Wednesday, April 18, 2007

A lesson from the Virginia Tech Massacre by Pesach Sommer

Dear Friends,

I am pasting below an e-mail that I sent to many former talmidim based on what I said this morning in shiur about what occurred at Virginia Tech. I do not claim to have written anything profound, nor do I think that this the only thing that we can teach our talmidim about what happened, but if you feel that anything that I have written is worthwhile, please feel free to use it, or share your thoughts.

I hope you are all well.


Over 30 people have been murdered. Numerous others are in the hospital. What are we to make of such a terrible tragedy? While there are many answers to this question, I would like to make one suggestion.

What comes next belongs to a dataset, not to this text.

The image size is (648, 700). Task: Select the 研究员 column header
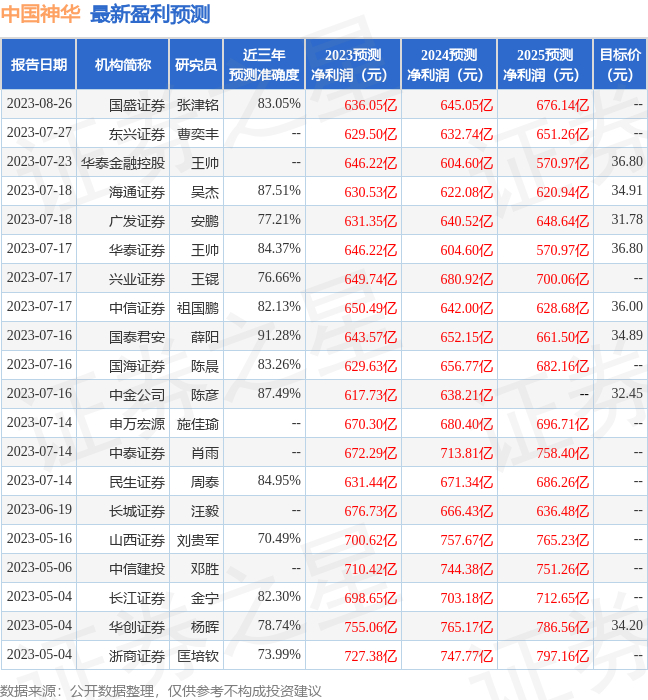(x=196, y=64)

What struck me as the news of this tragedy unfolded was the difficulty the media had in coming up with information about the gunmen. I would have expected all sorts of quotes from roommates and friends, but there were none. Then the reason came out. Nobody on campus really knew him. Yeah sure, they were able to talk about their fear of him, but that's it, he had NO friends.

There is a story that is told, I do not know if it is true, about a boy getting off a school bus carrying all of his school books. He was struggling to carry them, when another boy offered to help carry them. Years later the boy with the book revealed that the reason that he had been carrying all of his books was because he was planning on killing himself when he got home. He had not wanted to add to his parent's burden by making them retrieve his books from school. He had wanted to kill himself because day after day he was ignored. NOT picked on, but ignored. He sensed that no one cared. When this boy helped carry his books, this was enough to change his mind, as he realized that at least one person did care.

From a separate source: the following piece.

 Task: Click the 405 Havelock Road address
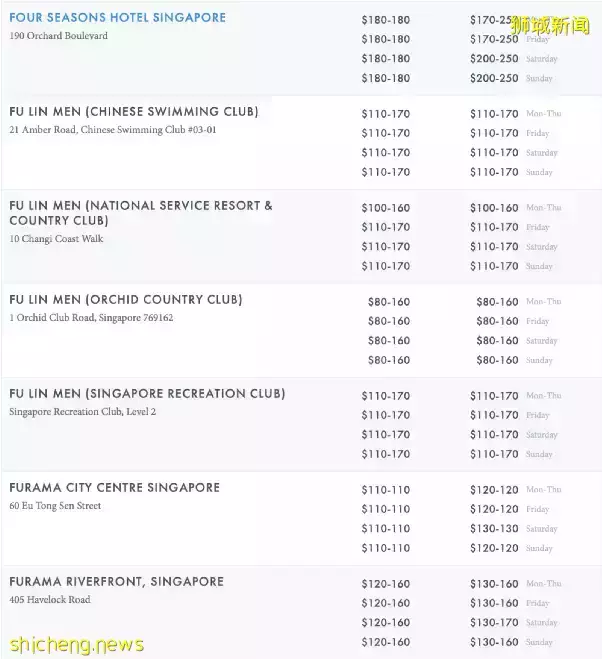tap(49, 600)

I do not know if any of you who are reading this can relate to the feeling of being alone. Thank G-d I can not. But I have developed my soul enough that I can picture what it is like to feel like no one cares. I well remember the relief I felt as a boy, when my classmates ruthlessly picked on a boy day after day. Sometimes I joined in, other times I silently watched, only once did I have the guts to defend him. I am ashamed of that to this day. Surely you must be aware that there are kids in school, both High School and University who have few if any friends, sitting by themselves every day, as various clicks sit around them enjoying themselves, ignoring him. I have seen this in every school I have worked. I have even heard Rabbis refer to these kids as nerds. But they are not nerds, they are people, a lot more like you than you care to admit, kids who just want to feel like they matter.

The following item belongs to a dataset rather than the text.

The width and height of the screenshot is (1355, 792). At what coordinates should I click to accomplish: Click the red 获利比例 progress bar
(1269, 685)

There is a custom at this time to exhibit acts of mourning as a reminder of the fact that Rabbi Akiva had 24,000 students who died during this time. The Gemara explains that they died because they failed to exhibit proper respect for one another. These Talmudic giants, who reached levels of Torah scholarship beyond what we can imagine, were not allowed to pass on their Torah. Why was so much Torah lost? I have heard a chilling answer to this question. If they had not developed the concept of TRULY loving their fellow like themselves, then all the Torah they learned was flawed. Our goal in studying Torah is not to collect knowledge, but to become holier and more sensitive people. Look around the class and the cafeteria tomorrow. Take notice of those kids who you have ignored in the past. Then have the guts to start to change.

As with everything that I write, if you find this message to be a worthwhile one, please feel free to pass it on.

Rabbi Sommer


  1. As a psychologist, I know the mentally ill. They can be VERY difficult to "make friends with". They shun being social, they are not "looking for friends", and if they are, their bizarre comments make people avoid them. The solution isn't making them feel loved. The solution is not providing them with easy access to guns, as in most civilized countries. This country is INSANE with its gun industry lobby!!!! This type of killings will continue to happen until getting guns becomes very difficult, and extensive screening for gun permits becomes the LAW.

  2. My point was NOT that this act of violence could have been prevented by being nice to him, my point was that this one of the things that we could learn from the tragedy that happened.


  3. I'm not sure at what point in the news coverage your points were made, but it was very clear that the loneliness which was felt was NOT due to peoples lack of reaching out. His roomates reached out, his teachers reached out, and his family reached out; early and often. This was a boy who was clearly disturbed psychologically from a very early age. While the point of loneliness and responsibility of hesed is well taken, this seemed to be a more apropos example of the lesson that hesed and hishtadlus of non professionals can't always solve the loneliness by itself.